**Brief**.
Write the next part of the essay comparing hackers and software engineers, picking up right after its last sentence.

**Given text**.
Hackers and Software Engineers

Hackers are cool. Described and celebrated by luminaries such as Eric Raymond and Paul Graham, they’re the self-styled “rock stars” and “ninjas” of the industry. Indeed, who wouldn’t want to be the next Wozniak, Torvalds, Carmack, Jeff Dean? Who wouldn’t give their right shift key for entry into The Guild? Hackers are min-maxers – working late into the night, consuming large quantities of caffeine and junk food, sometimes sacrificing important parts of their lives to their passionate, obsessive craft. They’re individualistic, independent, and can have difficulty communicating, working in teams, and staying on task (or rather, on tasks assigned to them by other people). At some level, they don’t respect non-coders, non-coding managers least of all. Their primary goal is to create something new and interesting. At heart, they’re hobbyists.

Software engineers, by comparison, are solid and steady, tortoises to the Hacker’s hare. Competent. Reliable. Doing a good day’s work, then going home for dinner, tucking the kids in, maybe watching a little TV before turning in. They don’t have many heroes, but if they did, they would be people like Fred Brooks, Steve McConnell, and Jeff Dean. Software engineers communicate regularly, document their code, write unit tests, and work collaboratively to plan out projects. They may sometimes work extra hours, but in general they try to minimize overtime. They enjoy their work, but it doesn’t define them. Their primary aim is to meet business objectives, and to write code that is stable, robust, and maintainable. Working with non-coders doesn’t bother them. At heart, they’re professionals.

Software engineers are smart, and get things done. Hackers are done, and get things smart. Being a hacker is about identity. Being a software engineer is about skillset and methodology.

**Given entries**.
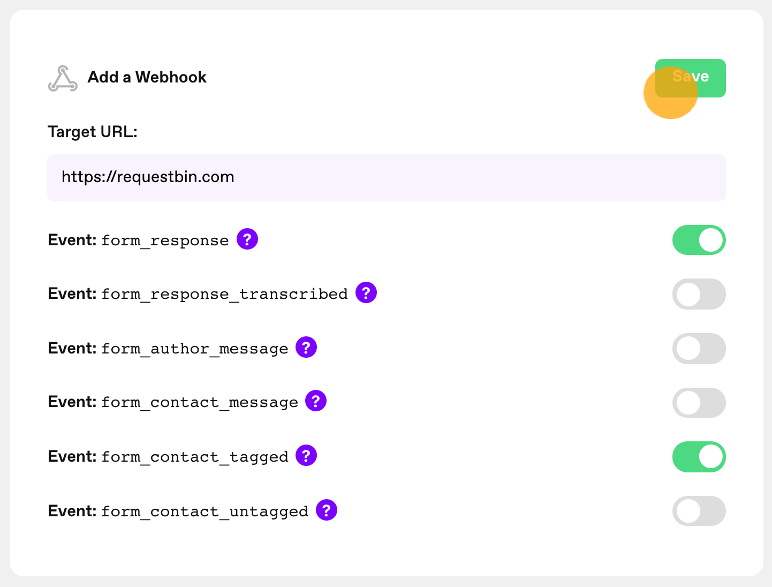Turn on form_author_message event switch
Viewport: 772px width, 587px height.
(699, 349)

...

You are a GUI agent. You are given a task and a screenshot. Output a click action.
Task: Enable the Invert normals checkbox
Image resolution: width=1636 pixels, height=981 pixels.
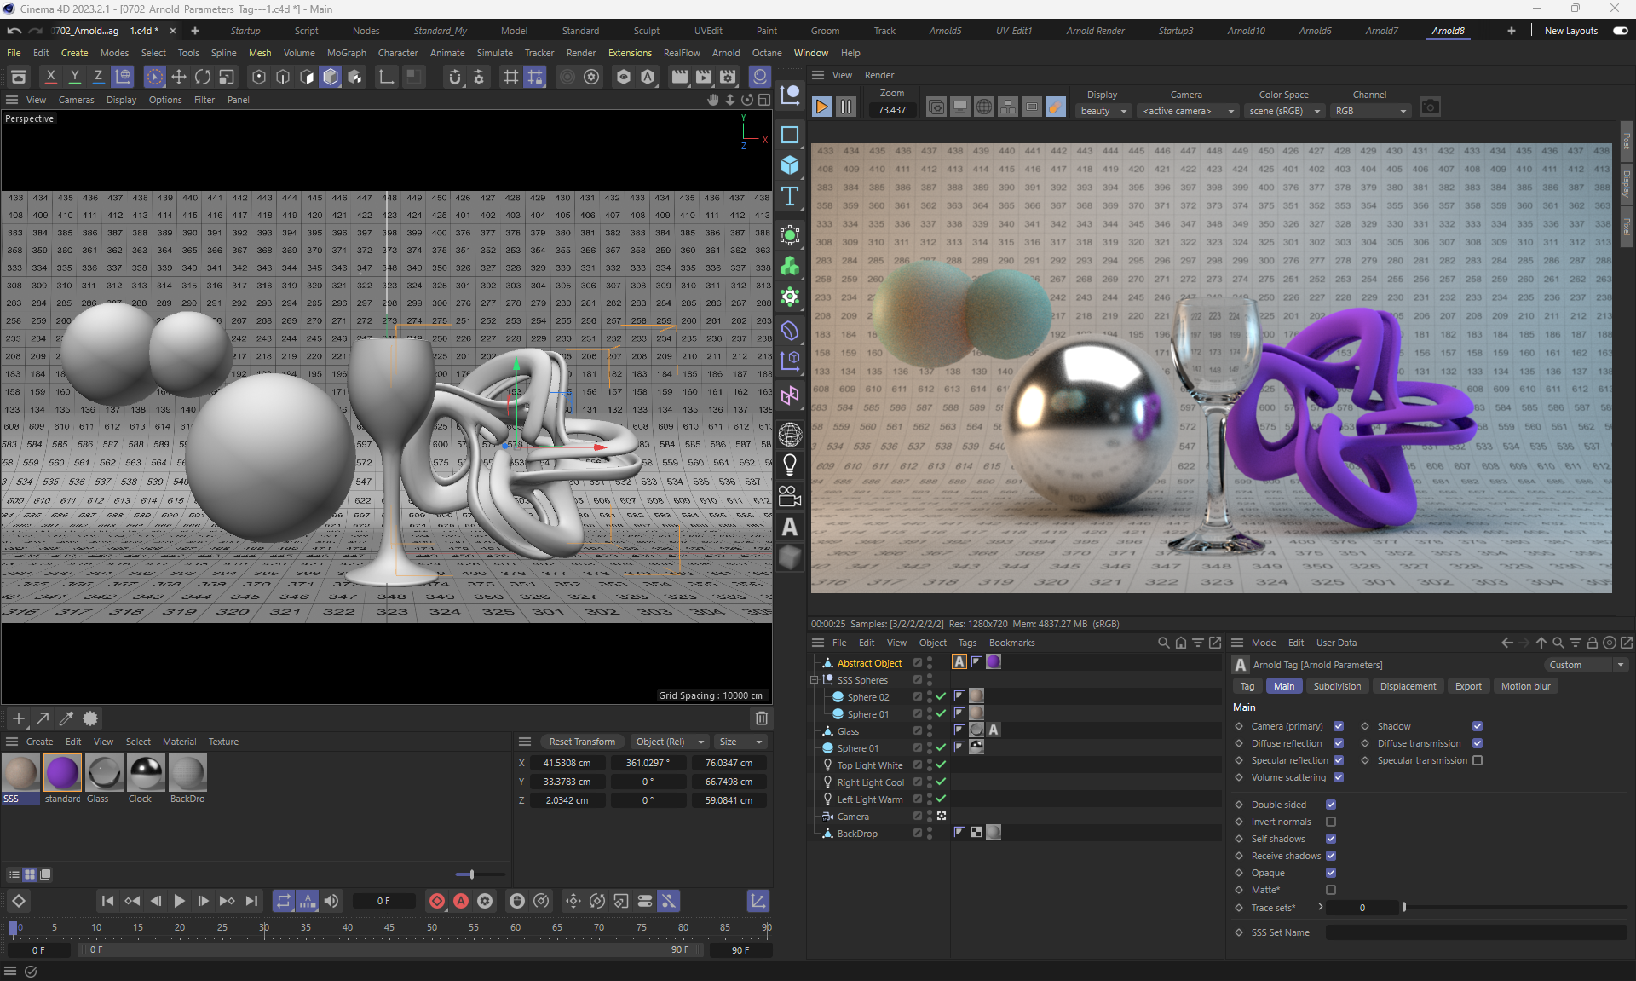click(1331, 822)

**Response to the exercise**.
Some people start as hackers, and stay hackers all their lives. They can be phenomenally productive as individual contributors, technical leads, architects, CTOs. They’re always working on side projects, both at home and at work. Indeed, the two are frequently indistinguishable. They love to code, hate meetings, and tolerate software engineers as best they can. They can be both the top contributors of code and invisible to other team members, due to shifted hours and a tendency to shut the world out and focus. At their best they can act as a mentor for other team members, and will lead the team technically, providing a powerful safeguard against bad code entering “their” codebase. But at their worst they can be anti-social, focusing on non-essential (but personally interesting) tasks, the worst perpetrators of “not invented here.”

Most people who start out as software engineers stay software engineers all their lives. They major in computer science when they get to college, complete the classes, get the degree, and do the work. They don’t love the code, don’t do side projects, and despite their protestations don’t particularly mind meetings. They aren’t stand-out coders, and try to make up for what they lack in skill with process. If and when they become managers, they give up coding entirely, because it’s no longer necessary for their success and was never something they enjoyed for its own sake. After a remarkably short period of time, they can no longer remember how. They lead rich, full lives outside of work.

Lastly, there are the software engineers who started out as hackers. This is the most interesting group – the hard-core coders who mastered the technical domain on their own terms, but ultimately learned to work in a more reliable, team-oriented, maintainable way. Some become managers, but usually in a mixed role that also includes coding. Some become team leads, and help the team balance demands for rapid development, timely delivery, code quality, automated testing, maintainability, etc. Some avoid leadership roles entirely, and merge their joie de coding with a disciplined, software engineering approach to their work (and sometimes home) projects.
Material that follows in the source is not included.